Most museum visitors don’t realize that the institutions they are visiting exhibit only about 15% of their overall collection, the rest lies below your feet in storage. So it is no surprise that the National Geographic Society has followed this example with what has been described as a “secret” museum below the streets of NW Washington, DC.
“For many years,” Randy Kennedy writes, “there has been a kind of secret museum of photography under the streets of northwest Washington — an immense, windowless, climate-controlled archive with roots reaching back more than a century.”
Equally exciting is the news that the works will be sold.
“The pictures comprise the archive of the National Geographic Society, and it was this sentiment said Mr. Bonner, the society’s archivist, that motivated him and officials there to explore the idea of opening up the holdings to the fine-art market for the first time. National Geographic’s goal is to find private and institutional collectors for the vintage black-and-white prints and later color images.”
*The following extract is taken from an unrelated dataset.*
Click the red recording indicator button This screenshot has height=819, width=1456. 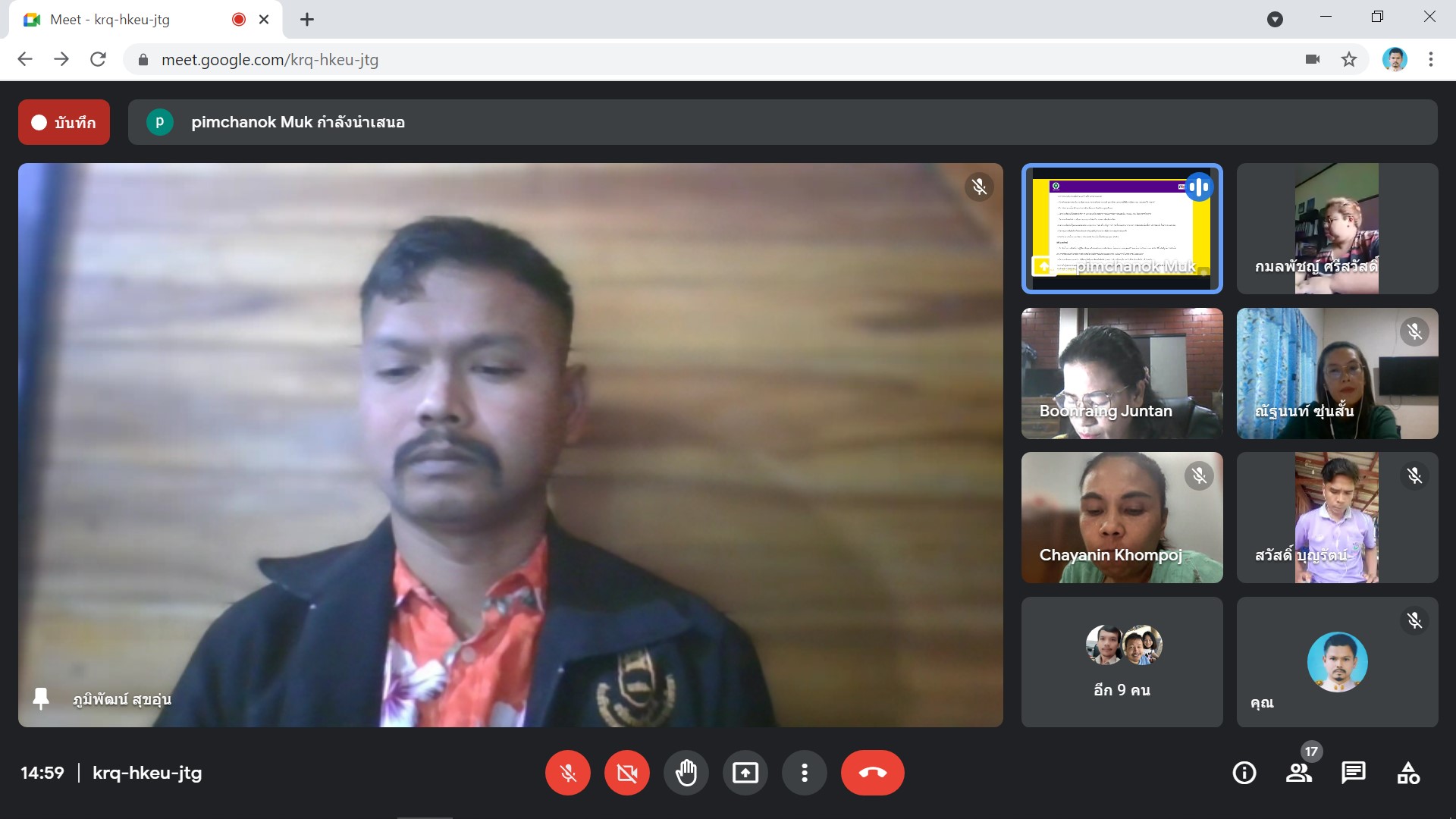pos(64,122)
I wish for the NGS’s sake that someone would have thought of this in 2006-2007, but I always applaud new material on the market – there has got to be some exciting sleepers for the niche photojournalism market.
Thank you NYTimes Art & Design: Treasures From an Underground Trove and I’m curious if we’ll be able to preview some of the rare works during Fotoweek DC before they are shipped off to Chelsea? Perhaps it would be a good marketing tool and would increase the chances of keeping some of these treasures in DC-based collections?